Tomografía computarizada de tórax a nivel del arco aórtico en 2003, dos años antes del inicio de la disnea, mostró una pequeña cavidad en el lóbulo superior izquierdo debido a un cambio enfisematoso (a). La tomografía computarizada 2 años después de la presentación inicial (abril de 2005) mostró que la cavidad estaba aumentando de tamaño y contenía una bola de hongos (b). La cavidad siguió aumentando de tamaño, desarrollando una pared gruesa e infiltración de las zonas circundantes, con aumento del derrame pulmonar (c: julio de 2005; d: octubre de 2005; e: diciembre de 2005; f: enero de 2006).

La cavidad siguió aumentando de tamaño. Su contenido líquido aumentó y apareció una consolidación a su alrededor (Figura 1d, octubre de 2005). El régimen de medicación del paciente se cambió a voriconazol (400 mg/día), anfotericina B (10 mg/día) y fluconazol (400 mg/día), además de itraconazol (200 mg/día) y antibacterianos. El tratamiento con esta amplia gama de antimicóticos y antibióticos no frenó el crecimiento de la cavidad: su contenido líquido siguió aumentando, y se desarrolló una consolidación invasiva y un derrame pleural (Figura 1e, diciembre de 2005; 1f, enero de 2006). El derrame pleural aumentó y el paciente empezó a producir esputo purulento. Murió en febrero de 2006 por insuficiencia renal progresiva. Las muestras de esputo produjeron un único hongo, que se aisló repetidamente en agar papa-dextrosa en grandes cantidades. Se identificó como P. digitatum y tenía la forma de un organismo diseminado con un color verde grisáceo harinoso que se volvía verde oliva en el cultivo. La abundancia de las esporas elípticas del organismo era mayor en el cultivo de esputo del paciente (Figura 2) que en las colonias de referencia cultivadas . Se confirmó que este hongo era P. digitatum mediante identificación molecular. Las secuencias parciales del gen de la β-tubulina determinadas mediante el uso de los cebadores Bt2a y Bt2b se sometieron a un análisis BLAST en el National Centre for Biotechnology Information.

Figura 2

Las estructuras fructíferas (penicilios) de Penicillium de este paciente tienen un aspecto similar a un cepillo; las esporas de Penicillium digitatum son típicamente elípticas bajo el microscopio.

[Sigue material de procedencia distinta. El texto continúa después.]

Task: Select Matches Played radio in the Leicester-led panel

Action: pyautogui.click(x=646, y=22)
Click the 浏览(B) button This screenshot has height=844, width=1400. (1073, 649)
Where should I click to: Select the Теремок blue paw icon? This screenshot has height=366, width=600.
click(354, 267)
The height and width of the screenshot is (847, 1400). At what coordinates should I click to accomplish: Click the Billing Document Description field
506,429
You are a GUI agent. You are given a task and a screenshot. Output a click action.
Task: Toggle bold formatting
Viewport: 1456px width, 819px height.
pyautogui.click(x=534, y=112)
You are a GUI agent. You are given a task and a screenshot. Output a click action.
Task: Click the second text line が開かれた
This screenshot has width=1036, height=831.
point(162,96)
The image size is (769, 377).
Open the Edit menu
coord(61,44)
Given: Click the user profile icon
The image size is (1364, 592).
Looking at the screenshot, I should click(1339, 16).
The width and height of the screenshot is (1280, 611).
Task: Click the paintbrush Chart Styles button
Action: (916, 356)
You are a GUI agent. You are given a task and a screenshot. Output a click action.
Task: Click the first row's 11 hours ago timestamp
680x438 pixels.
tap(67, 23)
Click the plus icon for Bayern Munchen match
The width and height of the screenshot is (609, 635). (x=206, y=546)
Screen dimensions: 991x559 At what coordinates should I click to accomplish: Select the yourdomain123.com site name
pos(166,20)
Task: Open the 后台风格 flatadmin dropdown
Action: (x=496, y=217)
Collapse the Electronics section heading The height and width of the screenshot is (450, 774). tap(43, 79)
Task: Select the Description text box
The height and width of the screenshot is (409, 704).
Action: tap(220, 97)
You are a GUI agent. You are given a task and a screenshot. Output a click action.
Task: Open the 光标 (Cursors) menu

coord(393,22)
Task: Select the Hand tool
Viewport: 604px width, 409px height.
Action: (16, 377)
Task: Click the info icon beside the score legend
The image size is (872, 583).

Encontramos anticuerpos precipitantes específicos de antígeno contra A. flavus y P. digitatum en el suero del paciente (Figura 3a) en abril de 2005.y en la efusión pleural en noviembre de 2005 mediante la prueba de inmunodifusión doble de Ouchterlony con antígenos de A. flavus y P. digitatum (HollisterStier, Spokane, WA, EE.UU.). Confirmamos la presencia de anticuerpos precipitantes específicos de antígeno de P digitatum utilizando antígeno derivado del líquido de cultivo de esputo del paciente o extraído directamente de su esputo (Figura 3b).

Figura 3

Antígeno-Los anticuerpos precipitantes específicos contra Aspergillus flavus y Penicillium digitatum en el suero del paciente (a) se encontraron mediante la prueba de inmunodifusión doble de Ouchterlony con A. flavus y P. digitatum. Confirmamos la presencia de anticuerpos precipitantes específicos contra P. digitatum utilizando antígenos derivados del líquido de cultivo de esputo del paciente o extraídos del hongo en su esputo (b).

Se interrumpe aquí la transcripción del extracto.